WHAT YOU HAVE TO DO
All of these records need to be duplicated exactly.

DATA FOR REVIEW
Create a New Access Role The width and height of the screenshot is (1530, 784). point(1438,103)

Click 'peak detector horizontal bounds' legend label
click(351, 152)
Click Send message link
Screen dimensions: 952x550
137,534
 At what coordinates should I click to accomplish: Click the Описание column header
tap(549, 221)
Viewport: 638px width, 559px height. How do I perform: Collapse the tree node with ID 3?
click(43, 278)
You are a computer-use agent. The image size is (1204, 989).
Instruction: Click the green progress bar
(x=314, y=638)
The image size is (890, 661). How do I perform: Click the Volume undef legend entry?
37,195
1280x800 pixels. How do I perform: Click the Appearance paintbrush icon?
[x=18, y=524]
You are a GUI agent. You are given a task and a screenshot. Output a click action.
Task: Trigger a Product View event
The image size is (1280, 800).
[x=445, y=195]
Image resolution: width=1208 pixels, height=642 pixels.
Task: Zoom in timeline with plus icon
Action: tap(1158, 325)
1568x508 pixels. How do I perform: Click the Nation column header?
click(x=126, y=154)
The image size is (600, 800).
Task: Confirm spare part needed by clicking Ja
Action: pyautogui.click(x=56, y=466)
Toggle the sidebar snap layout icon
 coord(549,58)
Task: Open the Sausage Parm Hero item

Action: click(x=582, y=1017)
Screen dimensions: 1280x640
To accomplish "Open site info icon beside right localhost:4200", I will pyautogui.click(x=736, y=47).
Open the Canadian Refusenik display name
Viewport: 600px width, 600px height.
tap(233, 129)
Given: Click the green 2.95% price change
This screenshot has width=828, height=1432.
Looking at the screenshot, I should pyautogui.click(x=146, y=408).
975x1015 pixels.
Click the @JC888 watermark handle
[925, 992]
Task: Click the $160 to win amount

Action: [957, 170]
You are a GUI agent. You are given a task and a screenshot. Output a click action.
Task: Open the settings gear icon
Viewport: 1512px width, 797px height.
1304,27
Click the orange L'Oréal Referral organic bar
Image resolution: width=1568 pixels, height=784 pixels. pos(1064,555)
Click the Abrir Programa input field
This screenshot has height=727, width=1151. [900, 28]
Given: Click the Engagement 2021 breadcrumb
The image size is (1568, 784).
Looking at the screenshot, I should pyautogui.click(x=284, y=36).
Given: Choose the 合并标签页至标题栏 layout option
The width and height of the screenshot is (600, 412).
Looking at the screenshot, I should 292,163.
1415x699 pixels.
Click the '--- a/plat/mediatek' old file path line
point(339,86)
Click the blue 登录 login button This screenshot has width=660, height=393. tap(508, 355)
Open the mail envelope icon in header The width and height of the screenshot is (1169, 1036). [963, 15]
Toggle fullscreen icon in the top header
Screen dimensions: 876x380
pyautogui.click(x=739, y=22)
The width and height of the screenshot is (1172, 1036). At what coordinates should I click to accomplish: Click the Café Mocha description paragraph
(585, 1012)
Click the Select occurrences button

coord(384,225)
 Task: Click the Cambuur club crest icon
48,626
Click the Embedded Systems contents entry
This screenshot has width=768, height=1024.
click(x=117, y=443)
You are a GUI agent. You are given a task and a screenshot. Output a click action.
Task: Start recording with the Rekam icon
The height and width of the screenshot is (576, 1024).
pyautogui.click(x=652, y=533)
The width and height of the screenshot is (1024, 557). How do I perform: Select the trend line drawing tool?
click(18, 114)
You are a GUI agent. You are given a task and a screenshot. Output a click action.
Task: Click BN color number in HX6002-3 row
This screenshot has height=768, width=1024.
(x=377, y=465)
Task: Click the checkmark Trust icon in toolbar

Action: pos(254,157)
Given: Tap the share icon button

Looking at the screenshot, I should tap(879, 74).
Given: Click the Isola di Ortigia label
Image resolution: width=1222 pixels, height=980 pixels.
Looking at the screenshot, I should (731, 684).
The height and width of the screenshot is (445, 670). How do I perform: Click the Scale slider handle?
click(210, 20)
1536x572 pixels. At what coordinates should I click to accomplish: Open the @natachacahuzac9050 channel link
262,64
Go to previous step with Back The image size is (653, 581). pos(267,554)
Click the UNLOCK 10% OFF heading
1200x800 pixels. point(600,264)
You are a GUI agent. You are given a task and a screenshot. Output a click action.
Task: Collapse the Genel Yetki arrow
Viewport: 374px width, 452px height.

ANSWER TO THE EXERCISE
Create a New Access Role The width and height of the screenshot is (1530, 784). point(1438,103)

Click 'peak detector horizontal bounds' legend label
click(351, 152)
Click Send message link
Screen dimensions: 952x550
137,534
 At what coordinates should I click to accomplish: Click the Описание column header
tap(549, 221)
Viewport: 638px width, 559px height. How do I perform: Collapse the tree node with ID 3?
click(43, 278)
You are a computer-use agent. The image size is (1204, 989).
Instruction: Click the green progress bar
(x=314, y=638)
The image size is (890, 661). How do I perform: Click the Volume undef legend entry?
37,195
1280x800 pixels. How do I perform: Click the Appearance paintbrush icon?
[x=18, y=524]
You are a GUI agent. You are given a task and a screenshot. Output a click action.
Task: Trigger a Product View event
The image size is (1280, 800).
[x=445, y=195]
Image resolution: width=1208 pixels, height=642 pixels.
Task: Zoom in timeline with plus icon
Action: tap(1158, 325)
1568x508 pixels. How do I perform: Click the Nation column header?
click(x=126, y=154)
The image size is (600, 800).
Task: Confirm spare part needed by clicking Ja
Action: pyautogui.click(x=56, y=466)
Toggle the sidebar snap layout icon
 coord(549,58)
Task: Open the Sausage Parm Hero item

Action: click(x=582, y=1017)
Screen dimensions: 1280x640
To accomplish "Open site info icon beside right localhost:4200", I will pyautogui.click(x=736, y=47).
Open the Canadian Refusenik display name
Viewport: 600px width, 600px height.
tap(233, 129)
Given: Click the green 2.95% price change
This screenshot has width=828, height=1432.
Looking at the screenshot, I should pyautogui.click(x=146, y=408).
975x1015 pixels.
Click the @JC888 watermark handle
[925, 992]
Task: Click the $160 to win amount

Action: [957, 170]
You are a GUI agent. You are given a task and a screenshot. Output a click action.
Task: Open the settings gear icon
Viewport: 1512px width, 797px height.
1304,27
Click the orange L'Oréal Referral organic bar
Image resolution: width=1568 pixels, height=784 pixels. pos(1064,555)
Click the Abrir Programa input field
This screenshot has height=727, width=1151. [900, 28]
Given: Click the Engagement 2021 breadcrumb
The image size is (1568, 784).
Looking at the screenshot, I should pyautogui.click(x=284, y=36).
Given: Choose the 合并标签页至标题栏 layout option
The width and height of the screenshot is (600, 412).
Looking at the screenshot, I should 292,163.
1415x699 pixels.
Click the '--- a/plat/mediatek' old file path line
point(339,86)
Click the blue 登录 login button This screenshot has width=660, height=393. tap(508, 355)
Open the mail envelope icon in header The width and height of the screenshot is (1169, 1036). [963, 15]
Toggle fullscreen icon in the top header
Screen dimensions: 876x380
pyautogui.click(x=739, y=22)
The width and height of the screenshot is (1172, 1036). At what coordinates should I click to accomplish: Click the Café Mocha description paragraph
(585, 1012)
Click the Select occurrences button

coord(384,225)
 Task: Click the Cambuur club crest icon
48,626
Click the Embedded Systems contents entry
This screenshot has width=768, height=1024.
click(x=117, y=443)
You are a GUI agent. You are given a task and a screenshot. Output a click action.
Task: Start recording with the Rekam icon
The height and width of the screenshot is (576, 1024).
pyautogui.click(x=652, y=533)
The width and height of the screenshot is (1024, 557). How do I perform: Select the trend line drawing tool?
click(18, 114)
You are a GUI agent. You are given a task and a screenshot. Output a click action.
Task: Click BN color number in HX6002-3 row
This screenshot has height=768, width=1024.
(x=377, y=465)
Task: Click the checkmark Trust icon in toolbar

Action: pos(254,157)
Given: Tap the share icon button

Looking at the screenshot, I should tap(879, 74).
Given: Click the Isola di Ortigia label
Image resolution: width=1222 pixels, height=980 pixels.
Looking at the screenshot, I should (731, 684).
The height and width of the screenshot is (445, 670). How do I perform: Click the Scale slider handle?
click(210, 20)
1536x572 pixels. At what coordinates should I click to accomplish: Open the @natachacahuzac9050 channel link
262,64
Go to previous step with Back The image size is (653, 581). pos(267,554)
Click the UNLOCK 10% OFF heading
1200x800 pixels. point(600,264)
You are a GUI agent. You are given a task and a screenshot. Output a click action.
Task: Collapse the Genel Yetki arrow
Viewport: 374px width, 452px height.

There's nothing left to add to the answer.